Jenseits der Klangqualität: Das TTS-Dreieck
Navids Forschung beleuchtet das „TTS-Dreieck“ – ein Rahmenwerk, das argumentiert, dass eine effektive Sprachsynthese drei Dimensionen berücksichtigen muss: was gesagt wird, wer es sagt und wie es übermittelt wird. Sie behaupten, dass die meisten existierenden arabischen TTS-Modelle nur ein oder zwei dieser Probleme vollständig berücksichtigen.
Das Team argumentiert, dass es unzureichend ist, die Dialektvielfalt des Arabischen auf weit gefasste Bezeichnungen auf Landesebene (z. B. „Ägypter“ oder „Saudi“) zu reduzieren. Dialekte variieren selbst innerhalb von Städten drastisch, sodass spezifische Referenzidentitäten von Sprechern wertvoller sind als generische regionale Klassifizierungen.
Darüber hinaus kritisieren sie Emotions-Tags (wie „[lachen]“ oder „[traurig]“) als künstlich. Menschliche Emotionen durchdringen ganze Äußerungen und erscheinen nicht als isolierte Marker. Stattdessen befürworten sie Anweisungen für die Übermittlung in natürlicher Sprache – ähnlich wie bei Synchronsprechern.
Kontext: Saudi-Arabiens wachsende KI-Ambitionen
Dieser Start baut auf früheren Arbeiten von Watad, der Muttergesellschaft von Navid, auf.
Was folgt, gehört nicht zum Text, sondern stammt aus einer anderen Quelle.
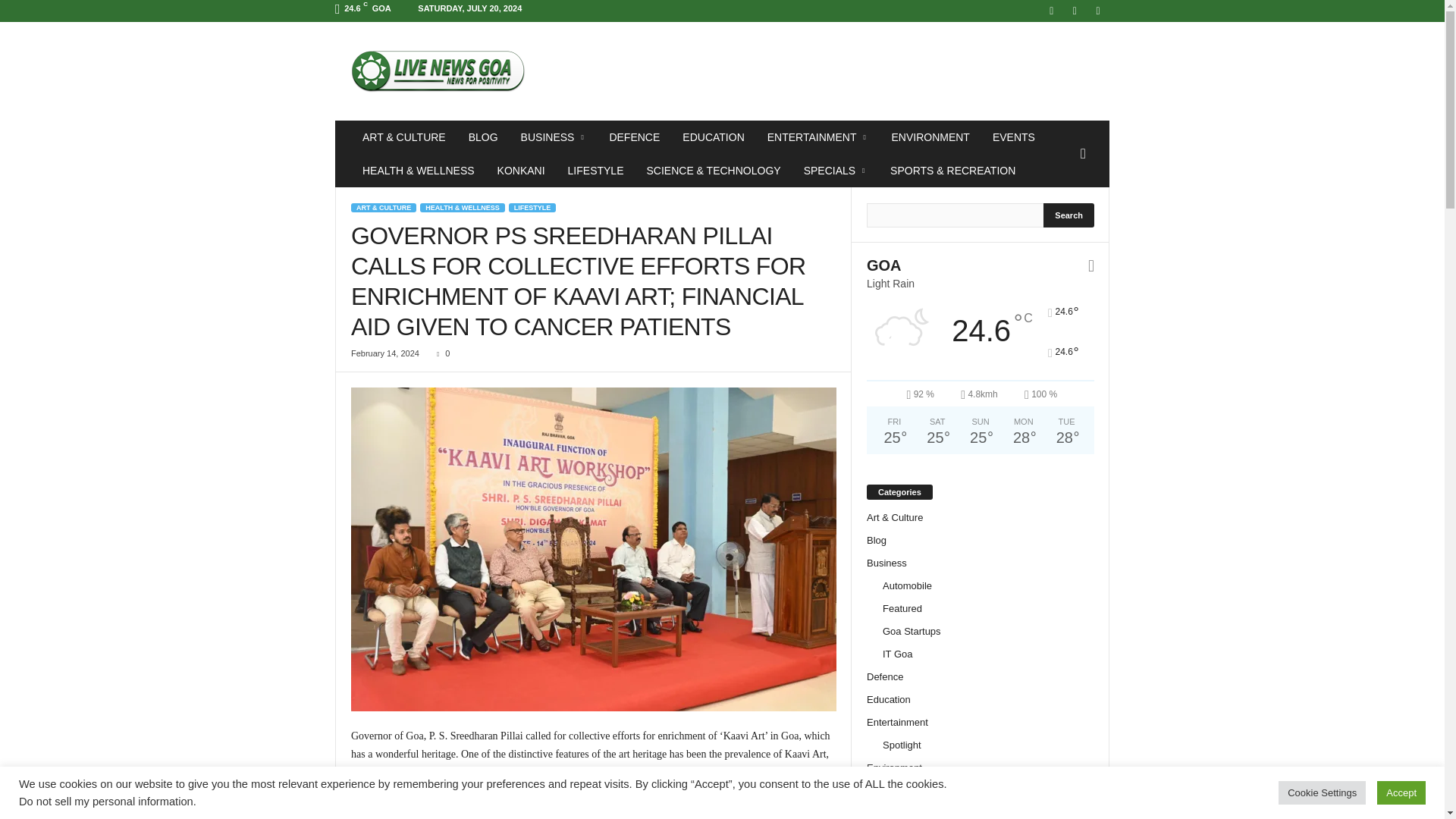
Search (1068, 215)
Live News Goa - News for Positivity! (437, 70)
Given the description of an element on the screen output the (x, y) to click on. 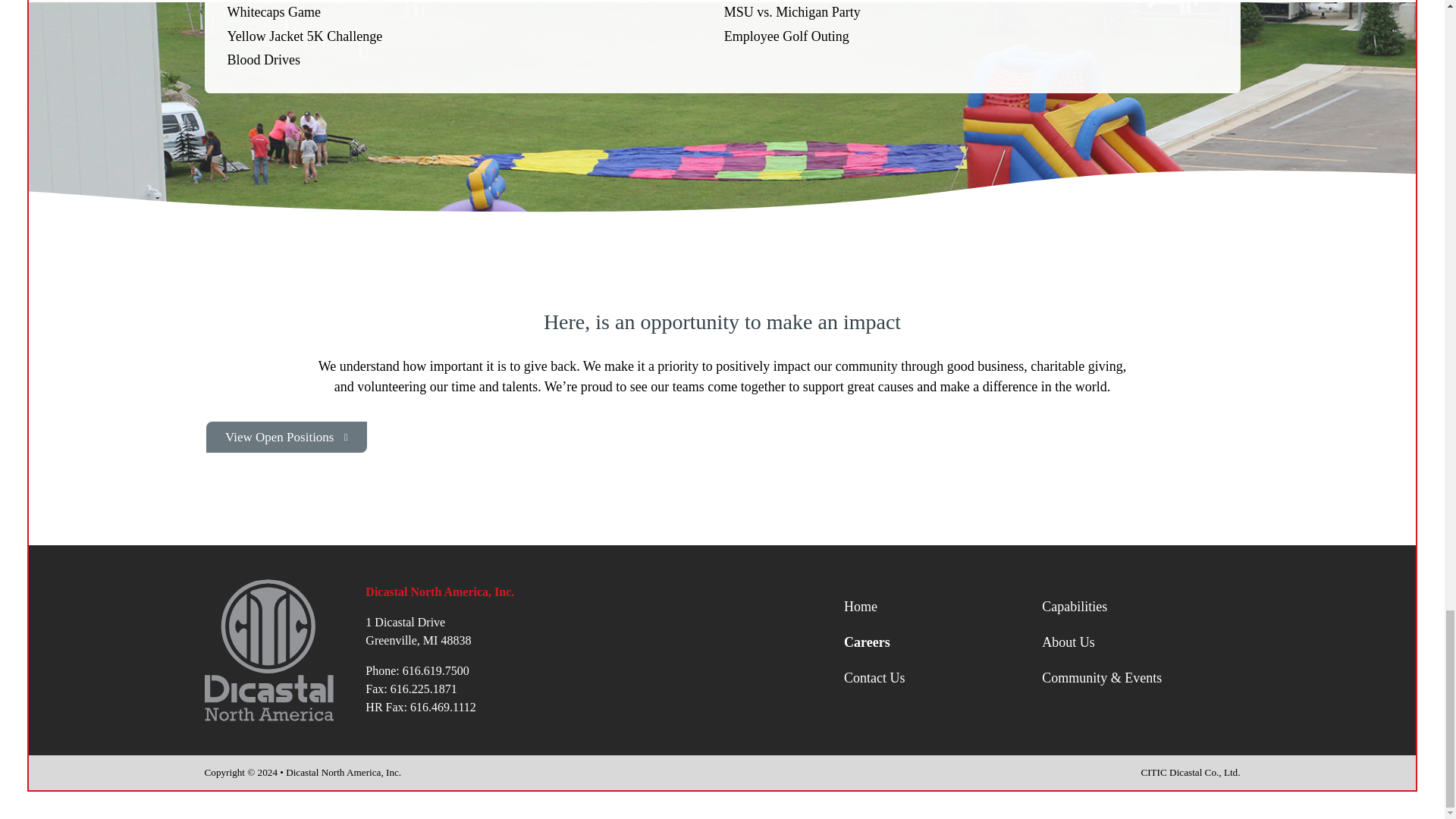
Home (943, 607)
Careers (943, 642)
Capabilities (1141, 607)
About Us (1141, 642)
Contact Us (943, 678)
View Open Positions (286, 437)
Given the description of an element on the screen output the (x, y) to click on. 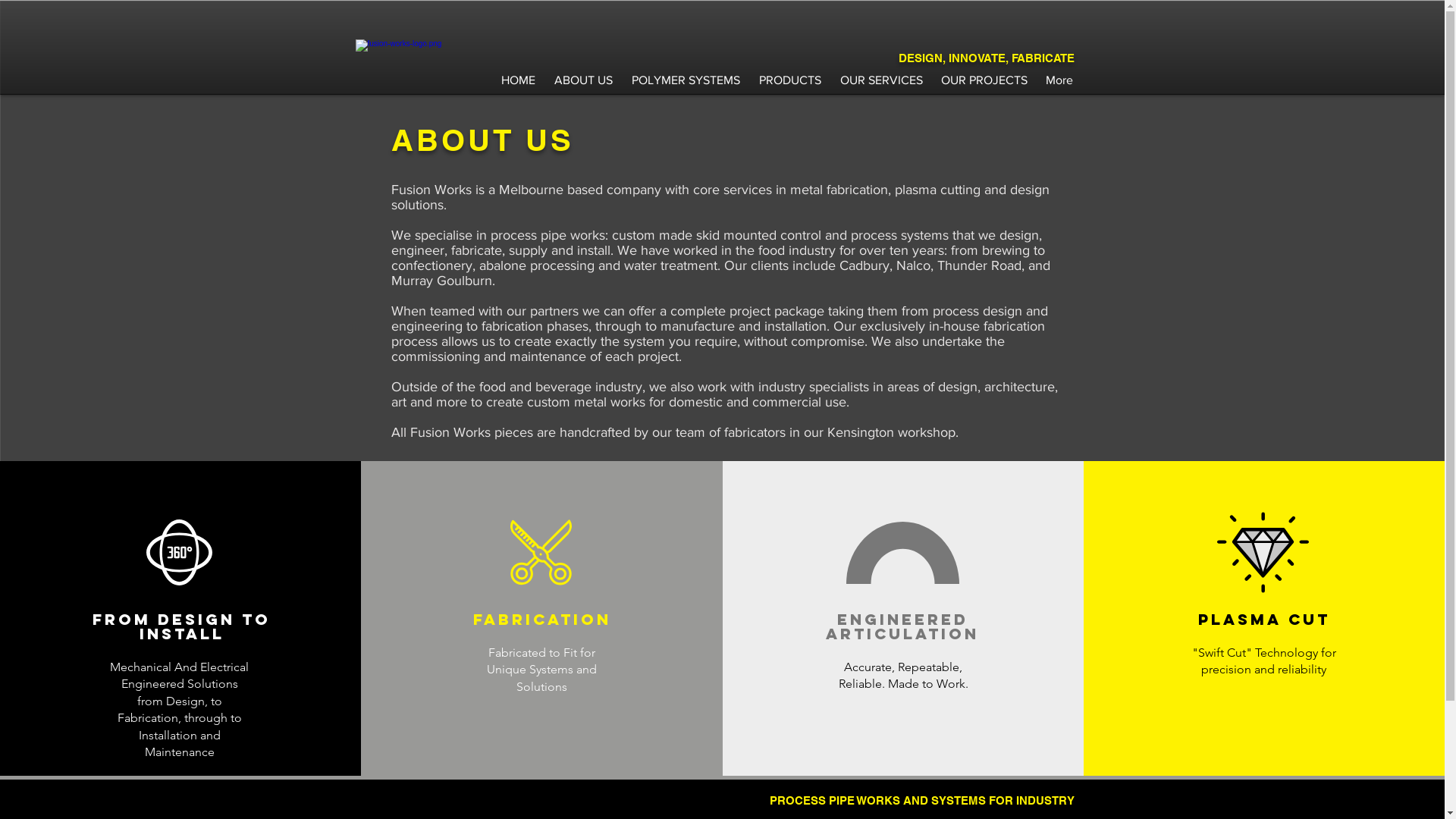
OUR SERVICES Element type: text (881, 73)
OUR PROJECTS Element type: text (983, 73)
ABOUT US Element type: text (582, 73)
PRODUCTS Element type: text (789, 73)
HOME Element type: text (517, 73)
POLYMER SYSTEMS Element type: text (685, 73)
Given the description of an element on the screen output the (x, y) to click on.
Im März 2024 veröffentlichte Watad Mulhem, ein Saudi-Arabien-spezifisches großes Sprachmodell, das vollständig auf inländischen Daten trainiert wurde. Mulhem übertraf vergleichbare Modelle in ersten Tests und demonstrierte damit die wachsenden Investitionen des Königreichs in die lokalisierte KI-Entwicklung.
„Für synthetische Sprache könnte ein Benchmark, der widerspiegelt, welche Geräusche Menschen tatsächlich hören möchten, grundsätzlich nützlicher sein als einer, der widerspiegelt, was ein Algorithmus für richtig hält.“
Die arabische TTS-Arena stellt einen Wandel hin zu einer stärker menschenzentrierten KI-Bewertung dar – ein Trend, der sich wahrscheinlich noch verstärken wird, wenn Sprachmodelle immer ausgefeilter und lokalisierter werden.